**Check your understanding:**
1/ In the post about IBM Course 4, on what date did the author wrap up the course?
2/ Copy the passage of the IBM Course 4 post from "The moment it" up to and including "Then **kwargs came up.", substituting "natural" for every occurrence of "familiar".

**Extract:**
I opened IBM Course 4 — Python for Data Science, AI and Development — fully expecting to breeze through it.
I'd used Python before. In college. In personal projects. It was supposed to be the comfortable one.
Then **kwargs showed up.
A quick timeline
My previous post went up on May 2. After that, I finished IBM Course 3 on Prompt Engineering.
May 3 — started Course 4. Finished a major chunk of it the same day.
May 4 — wrapped it up.
Two days. But they didn't feel easy.
This one was different from the start
The earlier IBM courses — Intro to AI, Generative AI, Prompt Engineering — were concept-heavy. I could follow along, absorb ideas, take notes.
This one required me to actually do things.
You can't half-pay-attention your way through a coding module. The moment you try to rush it, you get stuck. And I got stuck more than I expected.
That gap — between passively understanding something and actively using it — is something nobody really warns you about. I felt it clearly here.
The moment it stopped feeling familiar
I was fine with *args. Used it before. Pass in multiple positional arguments, collect them as a tuple — fine.
Then **kwargs came up.
Collect keyword arguments as a dictionary. I'd never actually used this. I'd probably seen it in someone else's code and skimmed past it. The syntax looked familiar enough that my brain filed it under "things I know."
It was not.
def introduce(**kwargs):
for key, value in kwargs.items():
print(f"{key}: {value}")
introduce(name="Arun", role="Developer", learning="Python")
# name: Arun
# role: Developer
# learning: Python
Not a complicated concept. But I had to stop, reread it, try it, and actually think about when you'd want this over a regular dictionary parameter.
That pause told me something. There were gaps I hadn't accounted for.
What I actually relearned
Beyond **kwargs, the course pushed me back through things I thought I'd covered:
Variables, data types, control structures — the bones of Python
Functions, including documenting them with docstrings and how they connect to help() (genuinely didn't know this)
Parameter handling — *args for positional, **kwargs for keyword arguments as a dictionary
Exception handling — and this is where it got messy
The errors vs exceptions thing — I still haven't fully resolved this
I went in thinking I understood the difference. I came out less sure.
Technically, errors in Python — like SyntaxError — are things the interpreter catches before your code even runs. Exceptions — ValueError, TypeError, FileNotFoundError — happen at runtime while the code is executing.
But in practice? The line gets blurry. Developers use the terms interchangeably all the time.
And it's not a beginner problem. Research on mobile app development found that around 80% of exception bugs cause serious issues like crashes or unstable behavior. A separate study analyzing 16 open-source Java and C# projects found exception handling anti-patterns in every single one of them.
One of the most common mistakes — especially for newer developers — is using exceptions as regular control flow, when they're meant to signal genuinely abnormal conditions. The bare exceptblock in Python is a classic version of this — catching everything indiscriminately and silently hiding bugs in the process.

**Extracted records:**
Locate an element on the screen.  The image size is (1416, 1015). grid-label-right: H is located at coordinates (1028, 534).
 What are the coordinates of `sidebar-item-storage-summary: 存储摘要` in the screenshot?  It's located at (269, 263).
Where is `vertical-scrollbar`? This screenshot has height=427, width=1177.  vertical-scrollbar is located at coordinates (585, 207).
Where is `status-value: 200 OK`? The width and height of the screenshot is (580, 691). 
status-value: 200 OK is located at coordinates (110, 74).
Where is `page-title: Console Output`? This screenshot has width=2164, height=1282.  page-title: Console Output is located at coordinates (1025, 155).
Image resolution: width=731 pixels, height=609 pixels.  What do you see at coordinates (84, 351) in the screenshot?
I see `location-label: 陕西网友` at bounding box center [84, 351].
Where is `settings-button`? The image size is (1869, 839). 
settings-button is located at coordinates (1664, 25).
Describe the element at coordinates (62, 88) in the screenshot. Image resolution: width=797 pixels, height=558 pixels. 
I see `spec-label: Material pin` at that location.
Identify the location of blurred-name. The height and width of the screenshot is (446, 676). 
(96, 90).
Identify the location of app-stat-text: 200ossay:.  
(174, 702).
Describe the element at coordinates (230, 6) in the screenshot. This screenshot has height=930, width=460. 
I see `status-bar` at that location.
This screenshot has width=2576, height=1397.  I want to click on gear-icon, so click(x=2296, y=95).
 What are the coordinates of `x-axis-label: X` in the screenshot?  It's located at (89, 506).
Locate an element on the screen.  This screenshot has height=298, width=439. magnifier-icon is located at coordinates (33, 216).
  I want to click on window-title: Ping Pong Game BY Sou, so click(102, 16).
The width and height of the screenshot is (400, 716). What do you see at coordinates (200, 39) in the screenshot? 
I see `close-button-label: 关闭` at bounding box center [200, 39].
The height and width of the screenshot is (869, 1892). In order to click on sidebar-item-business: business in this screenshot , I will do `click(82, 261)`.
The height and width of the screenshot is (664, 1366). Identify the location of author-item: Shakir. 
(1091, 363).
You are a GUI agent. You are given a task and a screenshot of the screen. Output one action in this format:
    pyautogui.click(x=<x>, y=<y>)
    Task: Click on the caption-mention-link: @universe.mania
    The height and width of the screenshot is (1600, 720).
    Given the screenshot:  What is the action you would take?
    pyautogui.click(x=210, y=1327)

**Answer list:**
1/ May 4

2/
The moment it stopped feeling natural
I was fine with *args. Used it before. Pass in multiple positional arguments, collect them as a tuple — fine.
Then **kwargs came up.